§ What is being asked: Look below for the line containing "Where should I" and the line containing "The height and", then set down both and every line between them exactly, without pictures.

§ Data excerpts:
######

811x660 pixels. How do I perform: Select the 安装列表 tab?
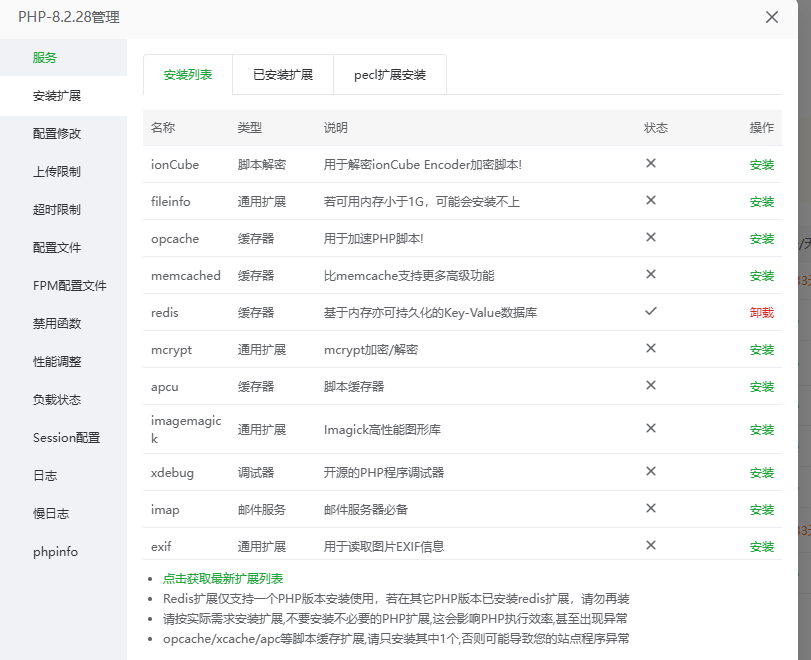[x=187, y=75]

######

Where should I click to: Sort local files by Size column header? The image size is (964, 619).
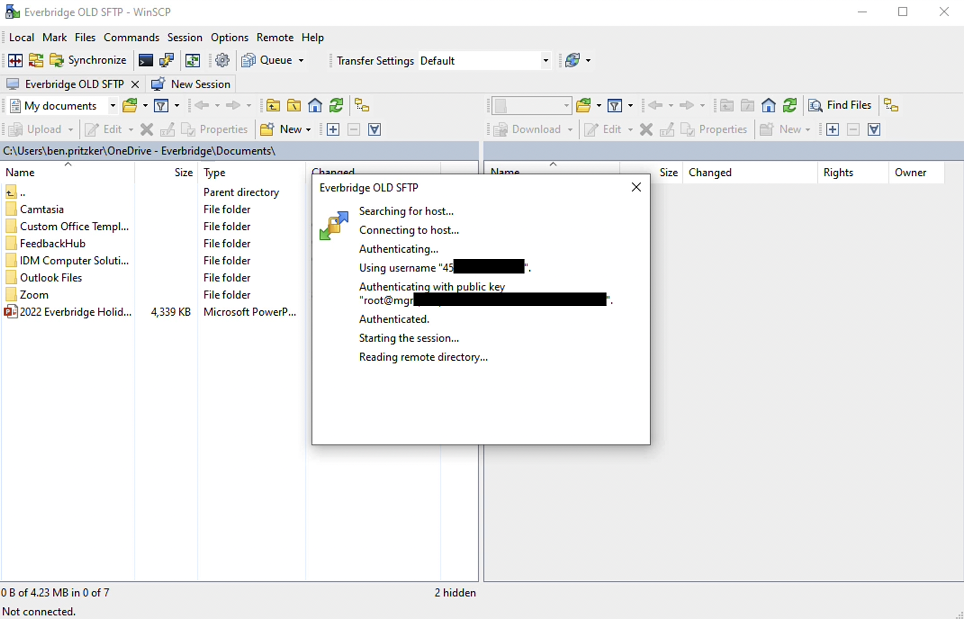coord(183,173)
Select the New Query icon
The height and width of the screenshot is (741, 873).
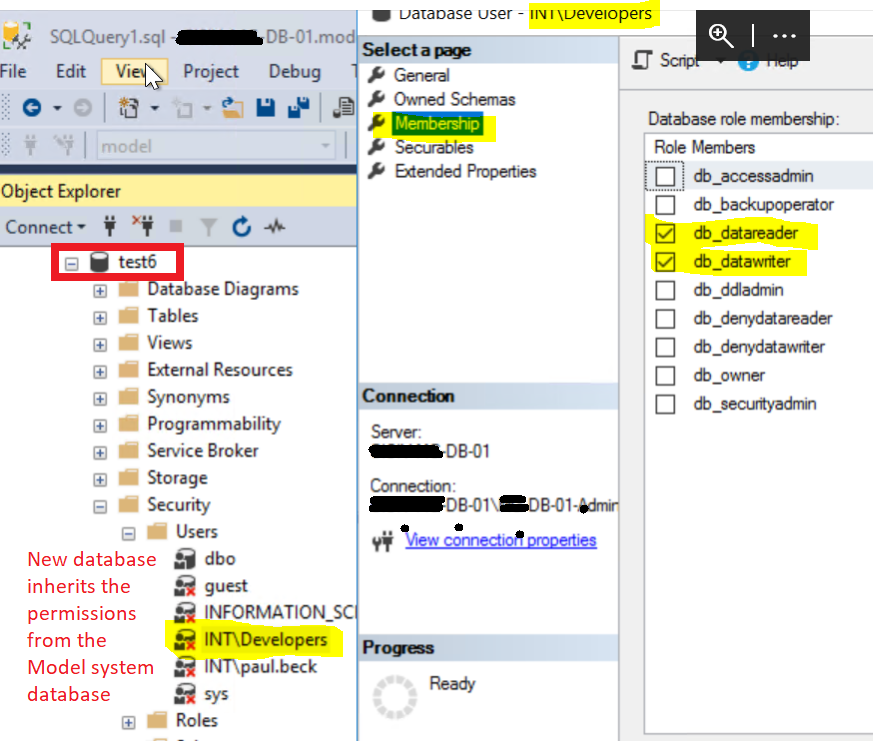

######

§ Written solution:
Where should I click to: Sort local files by Size column header? The image size is (964, 619).
coord(183,173)
Select the New Query icon
The height and width of the screenshot is (741, 873).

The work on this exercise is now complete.